Attorney General Dave "Six Months" Chomiak looked dour, as if he was attending a funeral. Winnipeg Police Chief 'Elvis' McCaskill yammered something about listening to the community or hearing the community or dancing with the community; nobody listens to him anymore, so it hardly matters.

RCMP Assistant Commissioner Bill Robinson did most of the talking.

The province was setting up an Integrated Task Force for Missing and Murdered Women, he said. It's job: find out who's killing native prostitutes and dumping their bodies outside Winnipeg.

The news media swooned. It was official. They could now give themselves orgasms by saying "task force" as often as possible.

The unit is made up of three RCMP officers, two RCMP analysts and four Winnipeg police officers. And they're all experienced. Wow, imagine that.
How's it going to work, the reporters begged.

Well, said Robinson, they're going to review all the files of unsolved homicides involving female victims; they will review all the files on missing girls and women where foul play is suspected, and....they will analyze them to find similarities and links.

Oooooh, the reporters said. Why hasn't anyone thought of that before? That Dave Chomiak is a genius. How did he think of this?

But, there is even more Chomiak's office issued an official news release. "The unit will have access to the combined resources of both police organizations including the Violent Crime Linkage Analysis System (ViCLAS) database and the Project Disappear website."

Okay, enough.

We've seen staged news conferences before, but this was in a class all its own. How Robinson kept a straight face, we can't imagine.

They're going to review files and analyse them? Well whoop-de-doo.

What do you think homicide police do already? Sit around their office and play Clue?

And the super-squad is going to use ViCLAS? You mean the computerized program set up 12 years ago to let police departments share information on homicides, missing persons and unidentified human remains so that possible links between cases might be discovered and serial killers caught? That ViCLAS?

The one available to all police homicide units?

But Sheriff Barney Fife Chomiak was feeling the heat after the deaths of two native prostitutes in a month, and he did what the NDP does whenever it feels the heat. He issued a press release to demonstrate he's a man of action.


So the Integrated Task Force for Missing and Murdered Women is joining the Integrated Organized Crime Task Force, and the Integrated Gang Intelligence Unit in the public safety arsenal.
With better results, everyone hopes.

The NDP announced in the Manitoba Integrated Organized Crime Task Force in November, 2006.

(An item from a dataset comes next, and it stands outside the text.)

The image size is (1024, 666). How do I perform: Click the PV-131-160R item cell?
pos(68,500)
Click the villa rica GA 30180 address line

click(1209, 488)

"Our government is committed to an anti-gang strategy that allows prosecutors and law enforcement to focus resources on organized crime in the most effective way possible," Chomiak said. "Organized crime is directly linked to drugs, prostitution and violence in our communities, and fighting organized crime demands an aggressive, integrated response to keep our communities safe."

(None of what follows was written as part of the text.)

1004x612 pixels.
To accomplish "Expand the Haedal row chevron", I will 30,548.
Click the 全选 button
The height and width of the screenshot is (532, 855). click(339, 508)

How's that worked out so far?

Are you feeling safer in your community now that "Six Months" Chomiak has run gangs out of town?

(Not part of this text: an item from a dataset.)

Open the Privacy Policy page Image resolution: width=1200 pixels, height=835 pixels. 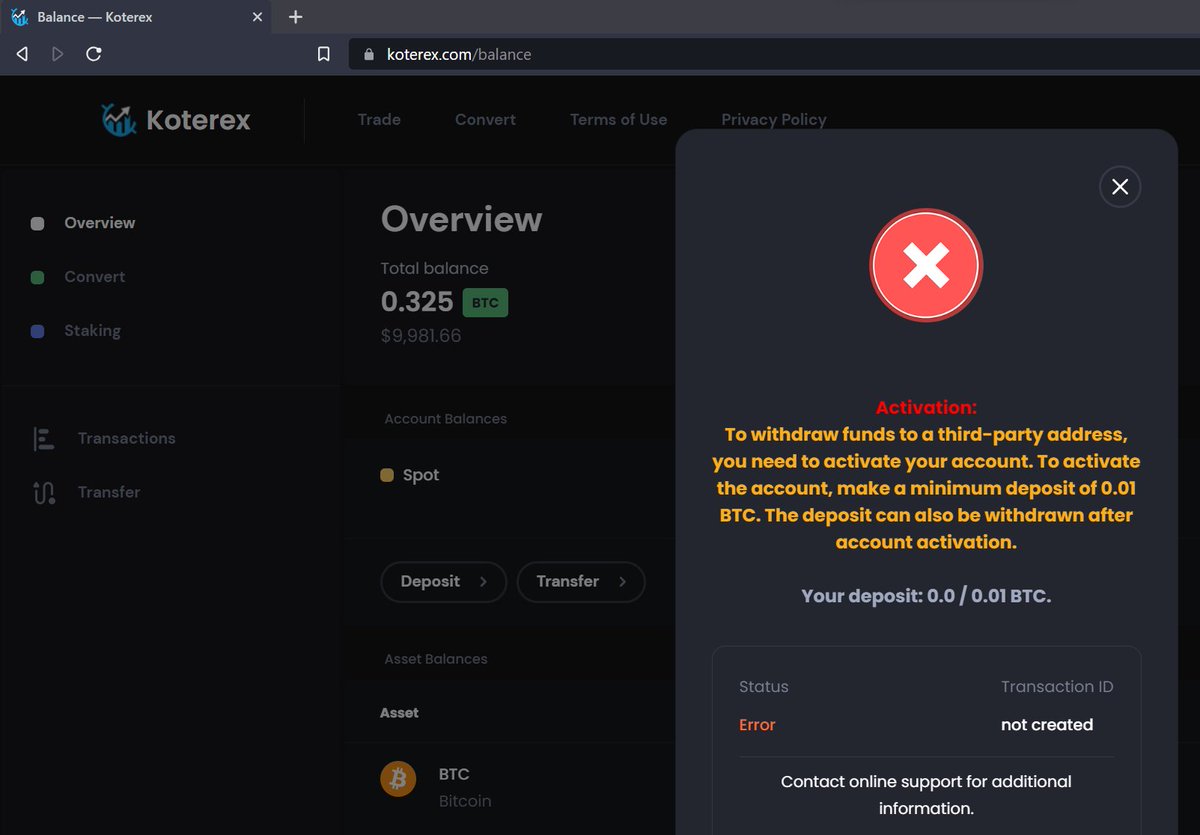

But, but, but, the Integrated Task Force for Missing and Murdered Women is modelled on the sucessful task forces in Edmonton and Vancouver, isn't it?

There's a discouraging thought.

Project Kare was started in 2003 to probe prostitute murders around Edmonton. They started out looking into 39 unsolved homicides and 40 missing women in Western Canada. They reviewed the files and looked for links. They even offered up a $100,000 reward for tips leading to the arrest of a serial killer.

After six years, they've made...

... two arrests.

* In May, 2006, a woman phoned police to say she found a woman's body in a hockey bag that had been left at her home in Fort Saskatchewan, near Edmonton. The bag was her brother's. Project Kare officers stopped reviewing files long enough to drive out and arrest the brother. They charged him with two murders, but he was convicted of only one; its hard to beat the rap when you're carrying a dead body in your hockey bag.

Okay, you want to know---did the sister collect the $100,000?

The police wouldn't say, citing privacy laws. But her bro only got convicted of one murder, so he wasn't exactly a serial killer.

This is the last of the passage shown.